Asterisk denotes entries on real places.
Scrooge’s bedroom. Room to which Scrooge retreats after Marley warns him about night-time visitors and the place at which his nocturnal adventures begin. The old miser is then spirited from his bed and escorted through the air to his childhood home, west of London in Rochester–which was also Dickens’s childhood home. Here they drop down in three locations, designed to soften Scrooge: a sad and lonely schoolroom, a warehouse magically transformed for Christmas fun by the generous Fezziwig, and a park bench where a youthful Scrooge coldly breaks off his engagement.
Churchyard. Cemetery where Scrooge sees his own grave during his journey with the Ghost of Christmas Yet to Come. The callous and bleak atmosphere of a shop where Scrooge sees his own bed being sold and the even greater shock of seeing his own name on a tombstone in the overgrown churchyard complete the reformation of the old miser, especially after he realizes that the future he has been seeing is not immutable.

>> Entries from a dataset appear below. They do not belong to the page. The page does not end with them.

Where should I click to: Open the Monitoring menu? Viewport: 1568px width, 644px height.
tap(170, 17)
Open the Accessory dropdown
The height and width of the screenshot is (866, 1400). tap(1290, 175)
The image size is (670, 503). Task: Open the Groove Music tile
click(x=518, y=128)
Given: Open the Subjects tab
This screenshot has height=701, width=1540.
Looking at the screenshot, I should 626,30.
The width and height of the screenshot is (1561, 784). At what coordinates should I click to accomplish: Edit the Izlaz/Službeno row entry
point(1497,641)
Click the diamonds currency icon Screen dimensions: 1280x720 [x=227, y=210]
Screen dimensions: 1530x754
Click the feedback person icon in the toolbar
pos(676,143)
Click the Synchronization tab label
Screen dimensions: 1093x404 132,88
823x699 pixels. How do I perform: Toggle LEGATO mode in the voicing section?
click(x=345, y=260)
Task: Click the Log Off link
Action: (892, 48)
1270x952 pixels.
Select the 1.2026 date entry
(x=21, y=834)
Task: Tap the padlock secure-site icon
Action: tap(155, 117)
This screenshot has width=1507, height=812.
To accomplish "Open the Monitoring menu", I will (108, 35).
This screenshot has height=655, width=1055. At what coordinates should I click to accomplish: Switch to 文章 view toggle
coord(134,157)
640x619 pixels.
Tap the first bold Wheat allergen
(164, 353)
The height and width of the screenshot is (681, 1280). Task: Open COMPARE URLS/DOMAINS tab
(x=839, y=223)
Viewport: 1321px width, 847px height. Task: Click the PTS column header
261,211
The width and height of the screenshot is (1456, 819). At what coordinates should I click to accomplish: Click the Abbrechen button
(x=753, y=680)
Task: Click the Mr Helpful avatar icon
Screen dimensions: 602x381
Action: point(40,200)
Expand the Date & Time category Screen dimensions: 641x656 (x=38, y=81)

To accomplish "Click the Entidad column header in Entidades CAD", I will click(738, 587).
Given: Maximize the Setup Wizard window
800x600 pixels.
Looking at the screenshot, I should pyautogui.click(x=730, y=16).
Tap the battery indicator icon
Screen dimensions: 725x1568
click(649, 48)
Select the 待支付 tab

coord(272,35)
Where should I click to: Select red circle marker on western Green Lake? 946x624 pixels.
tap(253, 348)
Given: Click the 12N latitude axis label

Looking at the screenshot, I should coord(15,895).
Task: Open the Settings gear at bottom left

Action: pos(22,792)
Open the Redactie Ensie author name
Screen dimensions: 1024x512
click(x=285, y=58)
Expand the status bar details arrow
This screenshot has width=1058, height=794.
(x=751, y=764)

When he awakens back in his bedroom on Christmas morning, he is a very different man from the one who fell asleep there the night before.
Scrooge’s countinghouse. Scrooge’s London offices; a bleak, cold working place, warmed by the smallest imaginable fire, even on the coldest winter days when the story opens. On the day after Christmas, however, the story comes full circle in this setting, with Scrooge filling his office with both physical warmth and true holiday cheer.